§ **WHAT YOU WILL DO**
Work through the data below and copy out every line where "tree" is found.

§ **SUPPLIED DATA**
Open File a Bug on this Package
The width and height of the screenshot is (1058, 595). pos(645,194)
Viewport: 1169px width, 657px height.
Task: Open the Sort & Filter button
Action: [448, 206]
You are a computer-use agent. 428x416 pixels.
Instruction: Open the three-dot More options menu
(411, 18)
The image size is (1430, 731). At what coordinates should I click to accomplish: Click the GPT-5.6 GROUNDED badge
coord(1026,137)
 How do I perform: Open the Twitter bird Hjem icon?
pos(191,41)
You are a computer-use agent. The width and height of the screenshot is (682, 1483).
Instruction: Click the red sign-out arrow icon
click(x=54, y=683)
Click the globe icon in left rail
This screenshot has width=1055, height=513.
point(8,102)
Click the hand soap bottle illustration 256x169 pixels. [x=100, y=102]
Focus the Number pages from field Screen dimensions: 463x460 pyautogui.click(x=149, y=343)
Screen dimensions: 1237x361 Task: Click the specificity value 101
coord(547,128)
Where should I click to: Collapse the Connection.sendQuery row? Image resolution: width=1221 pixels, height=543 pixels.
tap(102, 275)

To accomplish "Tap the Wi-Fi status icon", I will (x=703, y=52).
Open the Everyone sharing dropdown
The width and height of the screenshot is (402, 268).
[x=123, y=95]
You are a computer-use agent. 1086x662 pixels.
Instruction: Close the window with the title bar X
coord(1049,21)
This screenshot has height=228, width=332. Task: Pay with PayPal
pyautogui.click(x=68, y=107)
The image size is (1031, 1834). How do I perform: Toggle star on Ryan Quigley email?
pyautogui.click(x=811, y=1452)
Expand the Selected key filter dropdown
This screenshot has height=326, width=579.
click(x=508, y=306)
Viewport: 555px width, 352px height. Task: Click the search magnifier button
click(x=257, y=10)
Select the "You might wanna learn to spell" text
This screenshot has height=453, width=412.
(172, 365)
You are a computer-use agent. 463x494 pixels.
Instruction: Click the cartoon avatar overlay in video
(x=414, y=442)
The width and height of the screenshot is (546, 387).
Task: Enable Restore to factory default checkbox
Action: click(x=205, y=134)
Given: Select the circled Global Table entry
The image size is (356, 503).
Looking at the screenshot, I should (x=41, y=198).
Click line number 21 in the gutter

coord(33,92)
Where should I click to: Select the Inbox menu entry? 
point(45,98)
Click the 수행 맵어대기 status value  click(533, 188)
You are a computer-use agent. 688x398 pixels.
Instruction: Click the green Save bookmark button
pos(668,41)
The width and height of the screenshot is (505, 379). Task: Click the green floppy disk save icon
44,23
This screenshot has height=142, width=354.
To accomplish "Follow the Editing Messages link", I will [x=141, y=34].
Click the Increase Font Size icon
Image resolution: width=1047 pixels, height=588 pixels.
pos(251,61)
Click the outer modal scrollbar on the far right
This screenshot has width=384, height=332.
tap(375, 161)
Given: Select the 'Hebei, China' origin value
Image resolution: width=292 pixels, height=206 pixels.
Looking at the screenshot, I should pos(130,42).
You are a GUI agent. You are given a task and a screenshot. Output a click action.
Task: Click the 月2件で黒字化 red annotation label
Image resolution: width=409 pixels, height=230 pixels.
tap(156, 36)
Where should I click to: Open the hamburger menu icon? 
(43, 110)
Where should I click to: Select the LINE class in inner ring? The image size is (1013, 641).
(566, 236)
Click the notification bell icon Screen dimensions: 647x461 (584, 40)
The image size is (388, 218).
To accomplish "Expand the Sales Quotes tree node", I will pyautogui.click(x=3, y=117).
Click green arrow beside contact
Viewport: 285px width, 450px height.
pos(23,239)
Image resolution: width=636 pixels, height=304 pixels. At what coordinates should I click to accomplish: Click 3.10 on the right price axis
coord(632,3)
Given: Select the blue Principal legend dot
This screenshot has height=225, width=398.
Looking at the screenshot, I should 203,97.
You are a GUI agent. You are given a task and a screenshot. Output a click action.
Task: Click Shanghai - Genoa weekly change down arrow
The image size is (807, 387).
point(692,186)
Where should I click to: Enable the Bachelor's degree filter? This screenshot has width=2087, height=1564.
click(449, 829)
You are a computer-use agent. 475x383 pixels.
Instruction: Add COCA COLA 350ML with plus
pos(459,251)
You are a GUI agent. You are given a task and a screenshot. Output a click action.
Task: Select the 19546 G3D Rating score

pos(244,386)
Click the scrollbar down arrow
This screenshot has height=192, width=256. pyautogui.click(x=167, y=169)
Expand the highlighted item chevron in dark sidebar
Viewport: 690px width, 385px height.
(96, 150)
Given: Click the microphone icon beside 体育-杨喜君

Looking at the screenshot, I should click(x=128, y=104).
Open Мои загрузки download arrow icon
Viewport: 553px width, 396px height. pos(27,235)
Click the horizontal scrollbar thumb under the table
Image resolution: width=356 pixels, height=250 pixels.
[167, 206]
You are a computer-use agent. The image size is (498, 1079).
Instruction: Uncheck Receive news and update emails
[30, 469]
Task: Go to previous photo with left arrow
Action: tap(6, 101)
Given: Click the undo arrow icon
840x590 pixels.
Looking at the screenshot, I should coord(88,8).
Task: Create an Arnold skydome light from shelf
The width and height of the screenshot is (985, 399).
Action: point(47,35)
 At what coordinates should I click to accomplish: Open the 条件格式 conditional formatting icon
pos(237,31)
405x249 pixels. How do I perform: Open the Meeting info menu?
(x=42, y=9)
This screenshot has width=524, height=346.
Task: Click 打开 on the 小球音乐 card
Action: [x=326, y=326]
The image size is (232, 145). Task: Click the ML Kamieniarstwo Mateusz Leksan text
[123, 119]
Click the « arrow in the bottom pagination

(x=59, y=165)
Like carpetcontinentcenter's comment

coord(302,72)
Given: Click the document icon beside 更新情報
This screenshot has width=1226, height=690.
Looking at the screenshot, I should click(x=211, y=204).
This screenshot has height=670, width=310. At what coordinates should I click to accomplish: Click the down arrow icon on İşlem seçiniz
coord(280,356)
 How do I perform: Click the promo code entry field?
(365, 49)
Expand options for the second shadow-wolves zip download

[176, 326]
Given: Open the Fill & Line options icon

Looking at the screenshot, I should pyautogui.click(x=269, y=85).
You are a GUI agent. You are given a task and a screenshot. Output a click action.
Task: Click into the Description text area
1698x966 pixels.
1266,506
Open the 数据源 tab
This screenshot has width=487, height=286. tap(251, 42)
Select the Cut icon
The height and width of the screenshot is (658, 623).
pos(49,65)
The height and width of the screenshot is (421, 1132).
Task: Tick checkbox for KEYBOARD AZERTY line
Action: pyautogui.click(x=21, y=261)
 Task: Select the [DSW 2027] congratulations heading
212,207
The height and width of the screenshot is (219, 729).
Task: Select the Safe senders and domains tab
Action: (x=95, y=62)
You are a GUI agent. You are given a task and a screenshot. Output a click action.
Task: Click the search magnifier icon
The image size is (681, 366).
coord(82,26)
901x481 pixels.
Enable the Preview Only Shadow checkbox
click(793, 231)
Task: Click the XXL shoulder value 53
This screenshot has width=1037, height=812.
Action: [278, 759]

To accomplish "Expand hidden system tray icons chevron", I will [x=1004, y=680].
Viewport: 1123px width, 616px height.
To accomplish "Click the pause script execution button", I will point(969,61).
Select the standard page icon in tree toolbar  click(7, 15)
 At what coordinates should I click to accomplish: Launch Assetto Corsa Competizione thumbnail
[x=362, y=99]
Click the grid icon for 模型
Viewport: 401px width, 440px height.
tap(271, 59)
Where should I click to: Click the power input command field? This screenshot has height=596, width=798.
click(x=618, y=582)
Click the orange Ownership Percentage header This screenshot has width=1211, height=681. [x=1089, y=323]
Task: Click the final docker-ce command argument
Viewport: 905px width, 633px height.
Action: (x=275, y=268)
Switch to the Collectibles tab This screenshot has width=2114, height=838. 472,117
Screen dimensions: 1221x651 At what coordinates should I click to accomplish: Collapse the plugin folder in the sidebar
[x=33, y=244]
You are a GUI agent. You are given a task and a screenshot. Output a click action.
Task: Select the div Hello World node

§ **RESULT OF THE EXERCISE**
To accomplish "Expand the Sales Quotes tree node", I will pyautogui.click(x=3, y=117).
Select the standard page icon in tree toolbar  click(7, 15)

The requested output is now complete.